Officials are evacuating 19 homes and several businesses in Pike County Mississippi, as the dam at Lake Tangipahoa may fail.
Tropical Storm Isaac has damaged the dam at Percy Quin State Park just south of McComb, leading officials to evacuate the area below the lake.
The dam is not leaking, but there is a 50-50 chance the dam will fail, Pike County Deputy Director of Emergency Management Agency Carlene Statham told the JFP.
"(The dam) has been badly damaged," Statham said. "At this time, we are recommending that if you live below that dam, that you move to a safer place."
Statham said Pike County EMA director Richard Coghlan is on the scene assisting in the preparations.
Mississippi officials have not ordered an evacuation, but are urging residents south of the lake, along the Tangipahoa River, to get to safer ground.
Louisiana officials have ordered a mandatory evacuation of homes along the river, which crosses into Louisiana near the town of Kentwood.
Firefighters from Pike County pumped water out of the lake and over the spillway Thursday morning, but were unable to keep up with the rising water. Firefighters left the scene a little after 11 a.m., as the water began to flood the road to the spillway.
Officials from the Department of Environmental Quality, Mississippi Emergency Management Agency, Pike County Sheriff's Department and the Army National Guard were also on site.
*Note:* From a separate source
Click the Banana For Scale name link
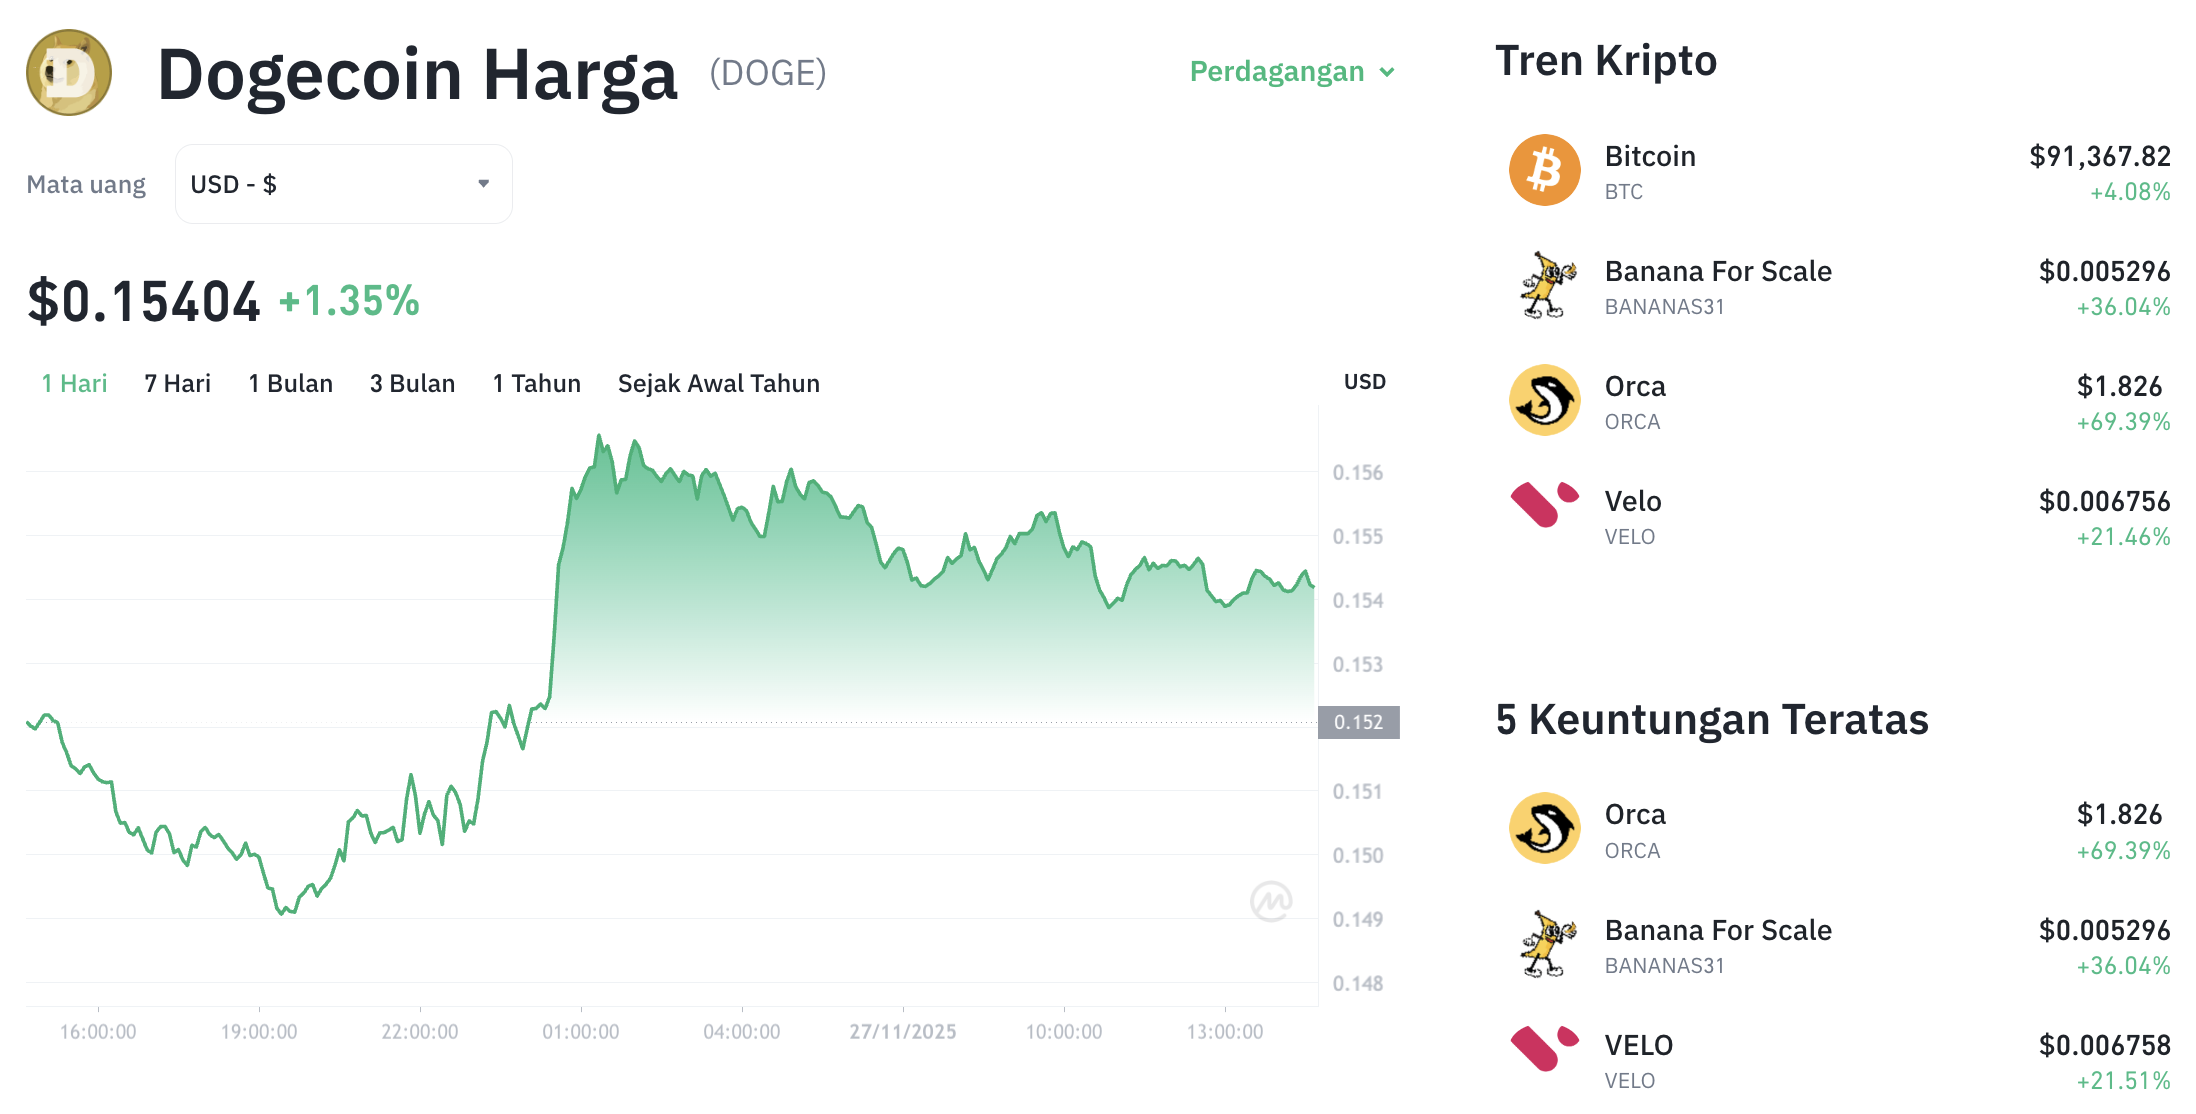point(1718,271)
Robbie Wilbur, communications director for the state Department of Environmental Quality, said the department is monitoring the situation.
Lake Tangipahoa is a 700-acre lake that sits in Percy Quin State Park. The Civilian Conservation Corps constructed the park in the 1930s. The Tangipahoa River feeds the lake.
Mississippi Emergency Management Agency spokesman Greg Flynn told the Associated Press prisoners are sandbagging an area where part of the dam's base has slid away. He says there are no breaks, no water is coming through and he's been told officials at the scene don't think there's any immediate danger of breaking. The park is in an agricultural area. Flynn said any water pouring through would affect no more than 12 homes in Pike County.
Army Corps of Engineers spokesman Kavanaugh Brazeale says the corps is standing by to help if state officials ask, but so far has been told it's not needed.
Park manager Will Busby said in June that Lake Tangipahoa would be drawn down 6 to 10 feet for repairs on the dam and spillway valve--a project that would take all winter.
This afternoon, Louisiana officials said a controlled release of water had begun, reducing the threat at an endangered dam at a southwest Mississippi state park.
Christina Stephens, a spokeswoman for the Governor's Office of Homeland Security and Emergency Preparedness, says Louisiana received notice of the start shortly before 2:30 p.m.
The lake, swollen by rain from Tropical Storm Isaac, had been threatening to break the 2,300-foot-long earthen dam at Percy Quin State Park.
Mississippi's Department of Environmental Quality says it probably will dig out part of the bank of Lake Tangipahoa (TAN-juh-puh-HO-uh) to allow the release of water into the river. They say they won't breach the dam itself.
After flying over Tangipahoa Parish, Gov. Bobby Jindal and Parish President Gordon Burgess ordered immediate evacuation of Kentwood, a town of 2,200.
Associated Press contributed to this story.